El estilo artístico genera un contraste deliberado
El dibujo de Skottie Young emplea una estética cartoon vibrante y exagerada, con personajes de grandes ojos y un mundo colorido. Este estilo visual, que normalmente se asocia con contenido infantil, choca de forma constante con las escenas de violencia gráfica y sangre. Este contraste entre la apariencia adorable del mundo y los actos brutales de la protagonista es el núcleo del humor negro de la serie. La energía caótica de las ilustraciones refuerza el tono absurdo y transgresor de la historia.
La narrativa se construye sobre la sátira y la frustración
La trama avanza mediante las intentos fallidos de Gertrude por escapar y su interacción con los habitantes del lugar, a quienes suele tratar con desprecio y agresión.

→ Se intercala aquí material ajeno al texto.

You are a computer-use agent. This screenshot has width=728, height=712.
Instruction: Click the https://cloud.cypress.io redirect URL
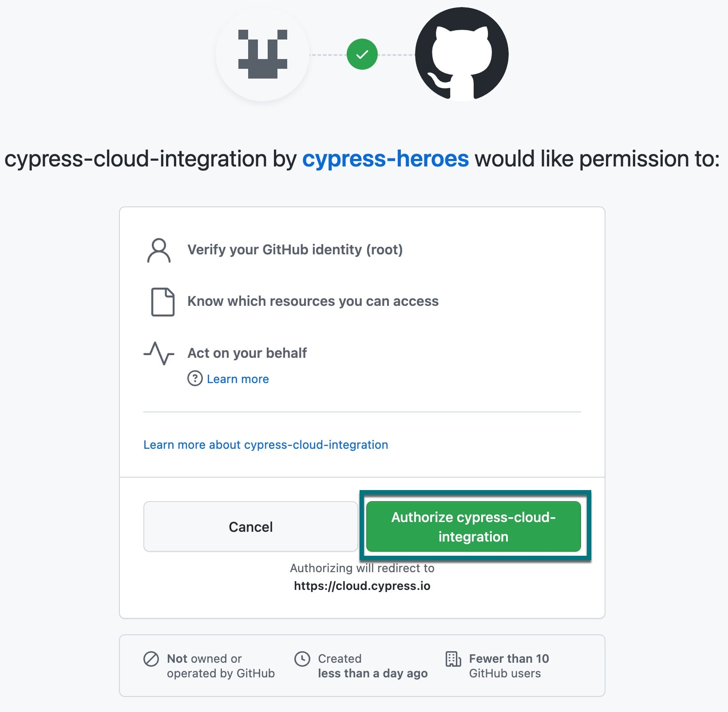[362, 585]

Cada arco argumental parodia un tropo o elemento clásico de los cuentos de hadas, desde reinos mágicos hasta criaturas fantásticas, siempre despojándolos de su encanto original. La frustración acumulada durante décadas de la protagonista se convierte en el motor de un humor ácido y visualmente impactante.
La próxima vez que un hada madrina te ofrezca un deseo, piénsatelo dos veces y asegúrate de leer la letra pequeña del contrato mágico.